MATERIAL PROVIDED >>
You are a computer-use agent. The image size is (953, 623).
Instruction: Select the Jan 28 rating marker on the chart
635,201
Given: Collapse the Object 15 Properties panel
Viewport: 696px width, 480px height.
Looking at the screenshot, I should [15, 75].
---
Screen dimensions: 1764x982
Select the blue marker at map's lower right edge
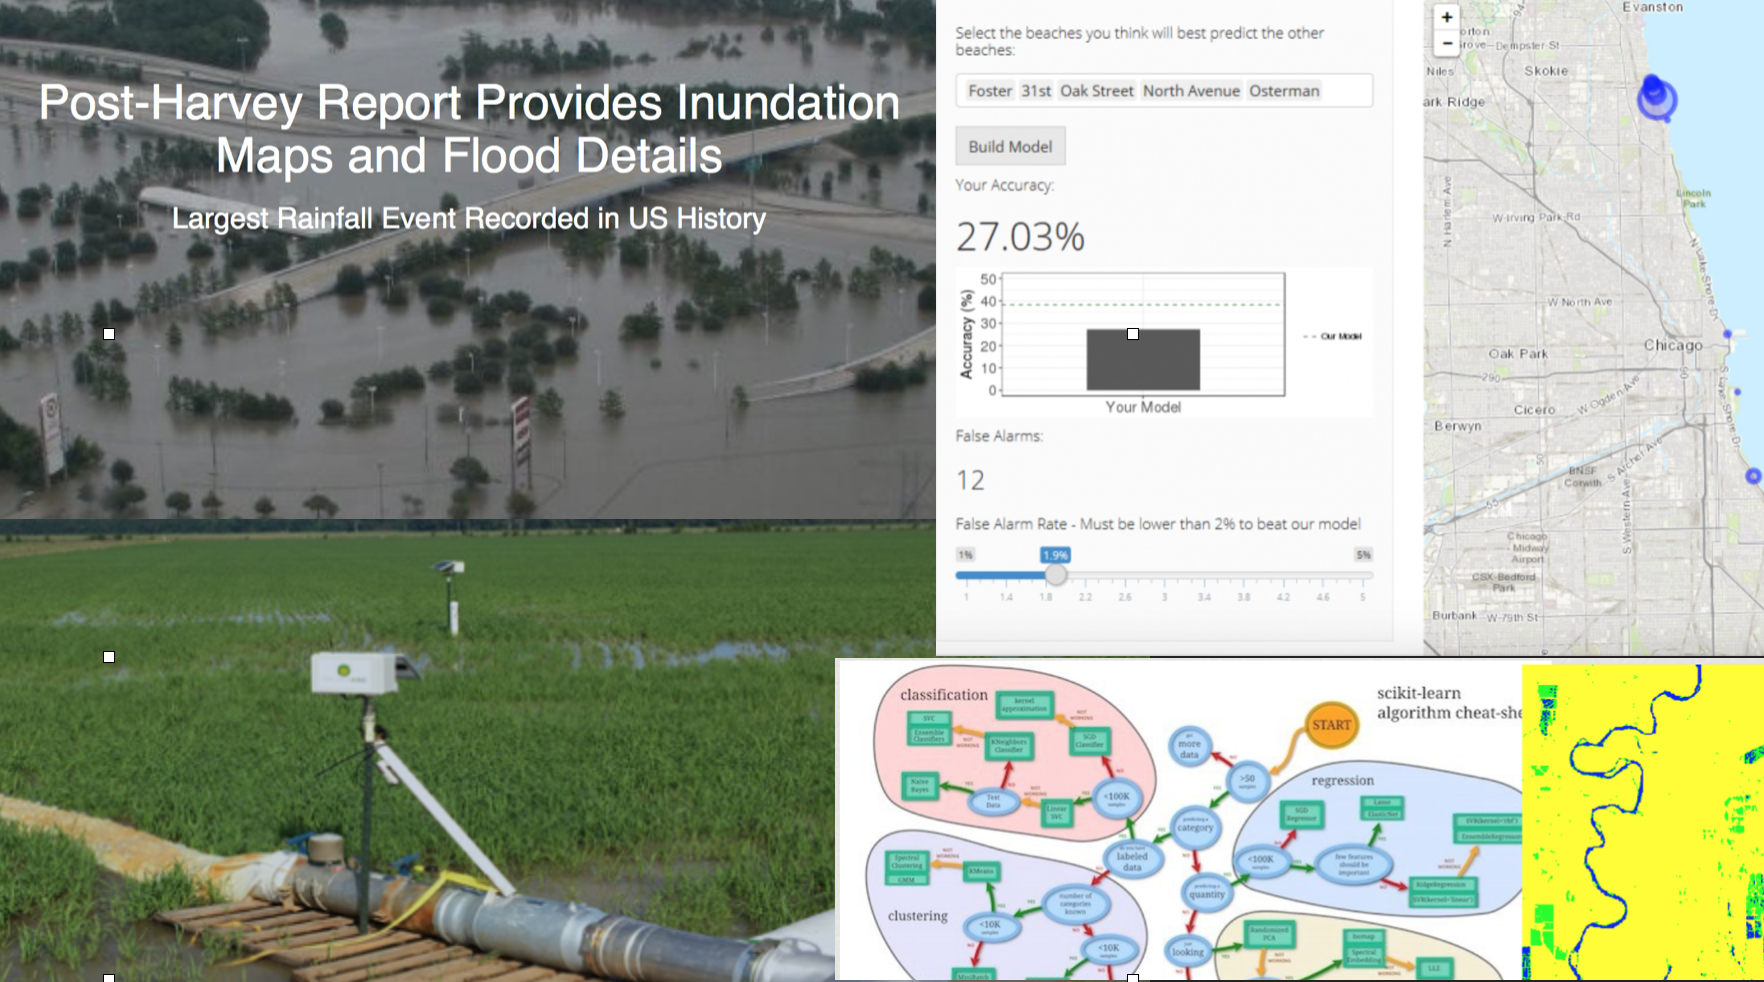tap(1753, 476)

EXERCISE TASK >> Please output the lines of the material from the one containing "You are a computer-use" through the one containing "Looking at the screenshot, I should [15, 75].", inclusive, as a Markdown table with the columns No. and Text, leaving out any blank lines.

RESPONSE TO THIS TASK >>
| No. | Text |
|---|---|
| 1 | You are a computer-use agent. The image size is (953, 623). |
| 2 | Instruction: Select the Jan 28 rating marker on the chart |
| 3 | 635,201 |
| 4 | Given: Collapse the Object 15 Properties panel |
| 5 | Viewport: 696px width, 480px height. |
| 6 | Looking at the screenshot, I should [15, 75]. |